Google has received 2.4 million requests over the past three years to delete search-engine results under Europe's "right to be forgotten" rules, highlighting the challenge it is likely to face under even tougher new data-protection regulations.
European Union citizens currently have the right to ask search engines to remove results that include their names following a landmark decision from the European Court of Justice in 2014. Russia and Turkey have since followed suit with laws that allow citizens to delist links.
Google this week revealed for the first time a breakdown of the groups that have requested data to be deleted. The figures showed private citizens had submitted almost 90 per cent of all requests since January 2016, when the company first started to label results by demographic. French, German and British citizens submitted more than half of all requests.
Businesses, government officials and public figures submitted fewer than 7 per cent of the requests.
Alongside the update, Google also published a research paper highlighting the difficulty of determining which search results are inaccurate, inadequate, irrelevant or excessive. It pointed out that two of the most popular targets of right-to-be-forgotten requests were Companies House, a British website for financial disclosures, and the Boletin Oficial del Estado, where the Spanish government posts official notices.
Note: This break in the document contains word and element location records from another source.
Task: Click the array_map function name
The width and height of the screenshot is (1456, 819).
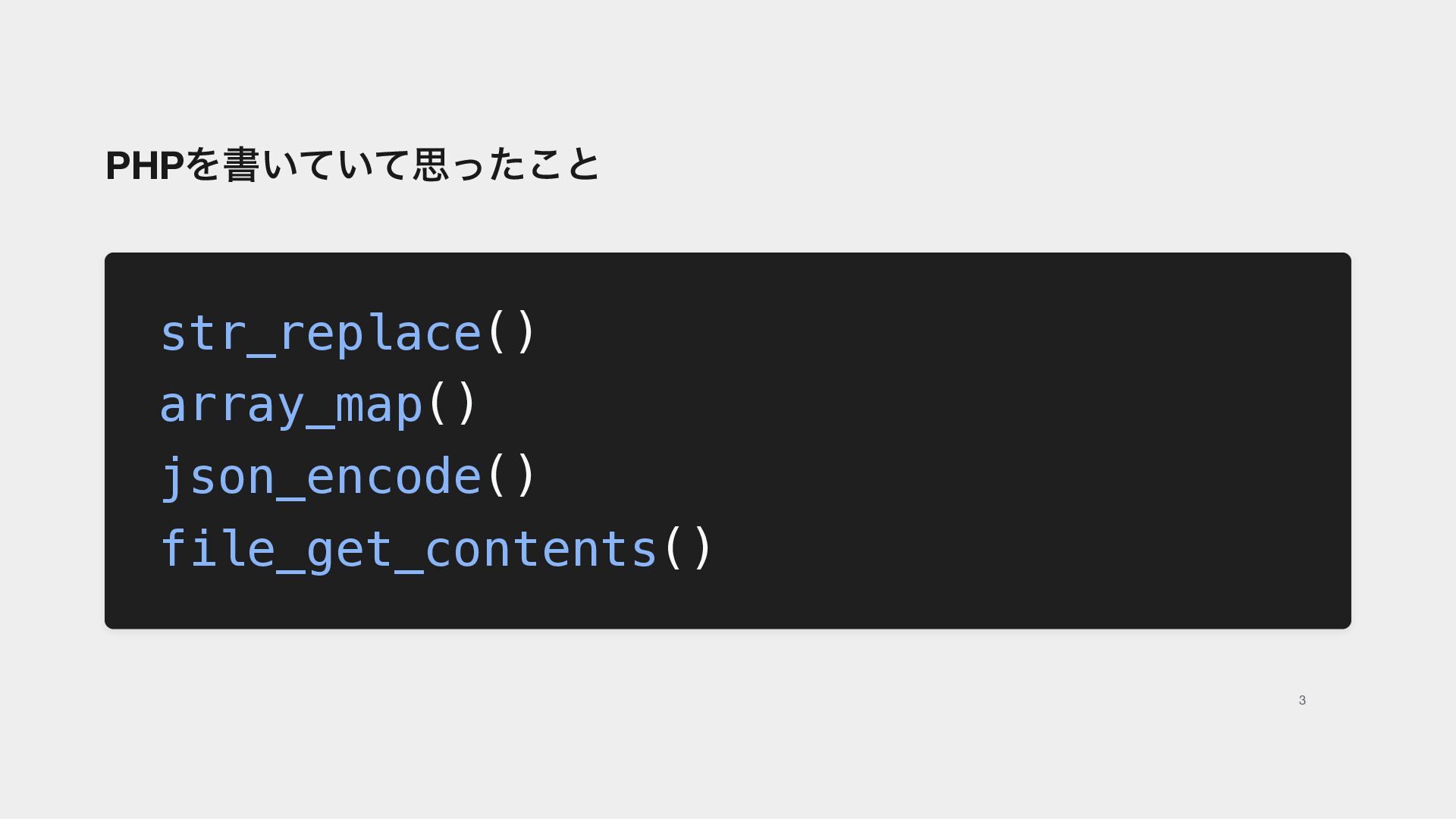Action: tap(291, 404)
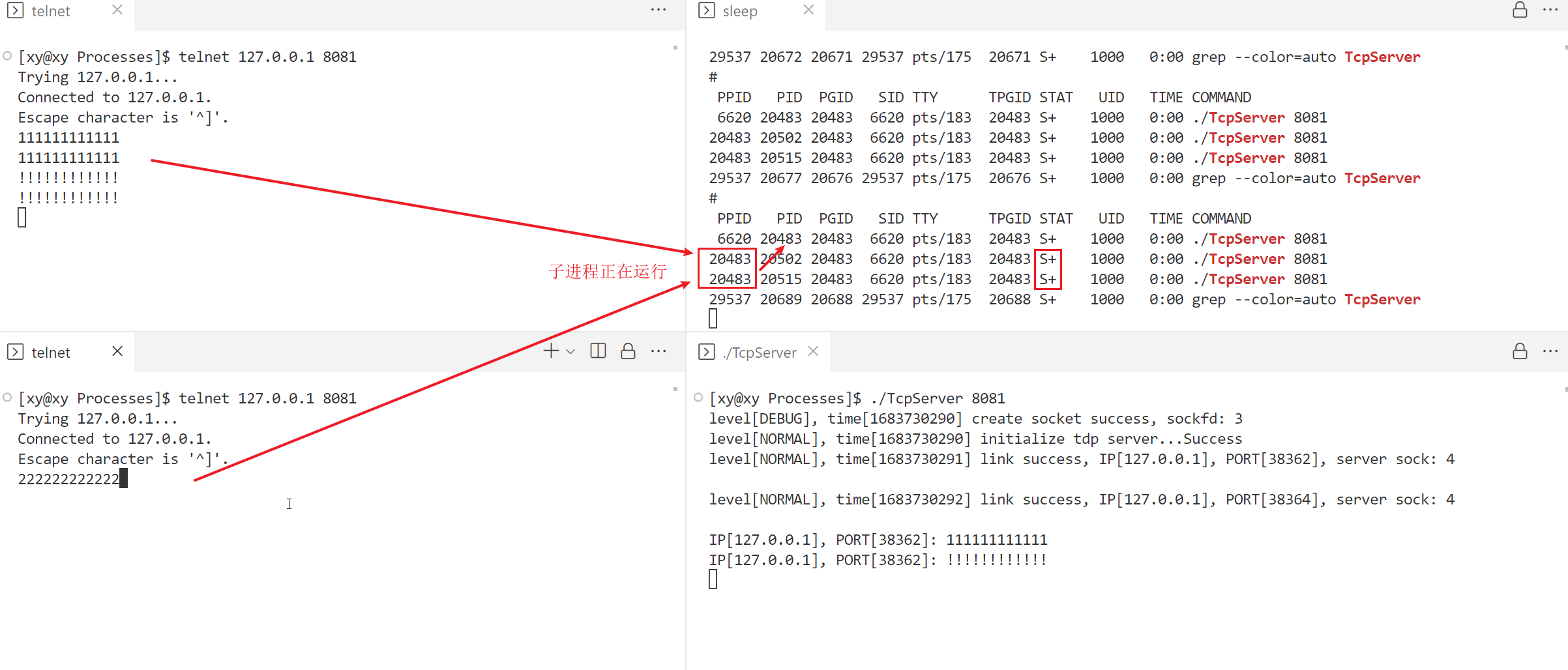Close the bottom-left telnet tab
The image size is (1568, 670).
tap(117, 351)
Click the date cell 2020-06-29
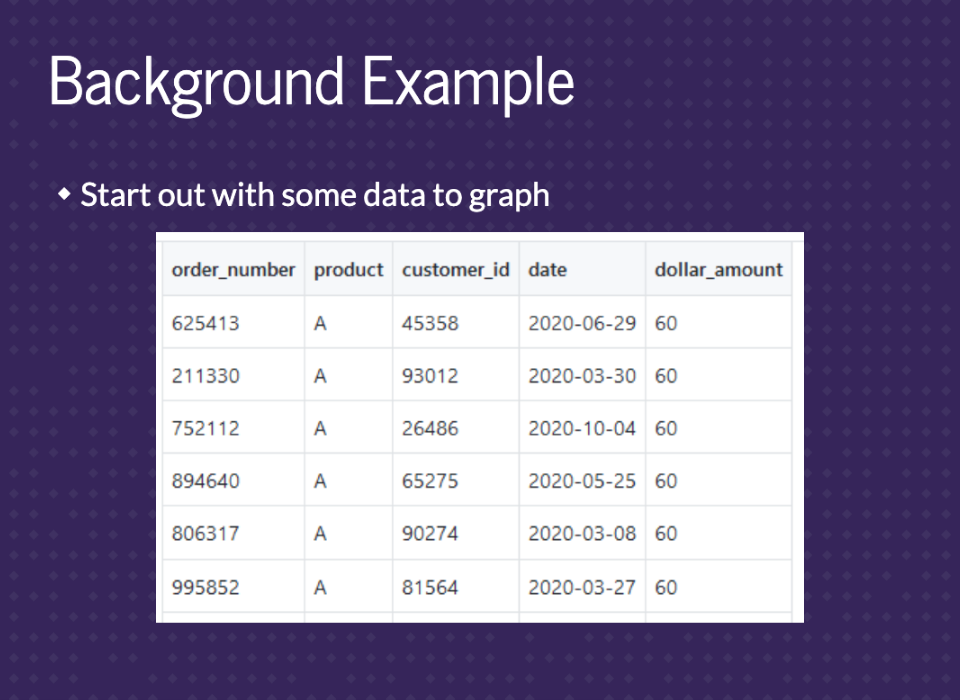The image size is (960, 700). tap(581, 323)
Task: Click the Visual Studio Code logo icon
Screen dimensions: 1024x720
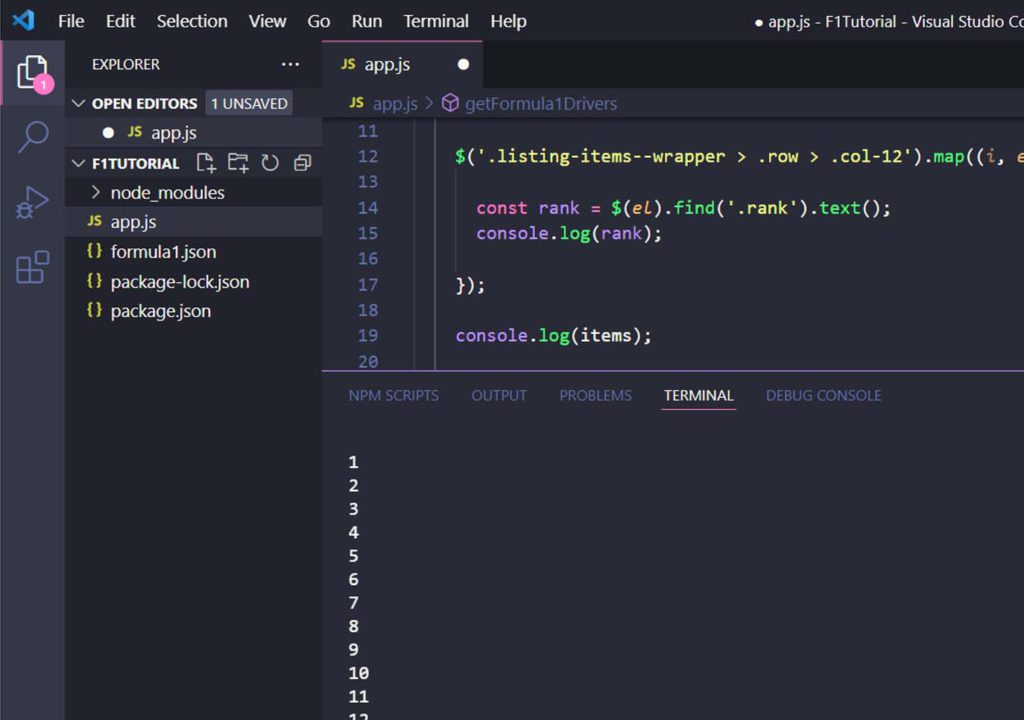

“We identified two dominant categories of right-to-be-forgotten requests: delisting personal information found on social media and directory sites; and delisting legal history and professional information reported by news outlets and government pages,” the paper said.
“Our results showed the intent behind these requests was nuanced and stemmed in part from variations in regional privacy concerns, local media norms and government practices,” it added.
Google has complied with 43 per cent of all requests to delete search results.
The figures shine a light on attitudes towards data privacy in Europe, which is on the verge of introducing the toughest data-protection rules to date.
Under the general data protection regulation (GDPR) that comes into effect in May, citizens will have even more rights to request that information be deleted. The rules, which are expected to provide the biggest challenge yet to the runaway growth of personal data collection, will allow users to ask for information to be deleted as long as there is no “compelling” reason for it to be retained.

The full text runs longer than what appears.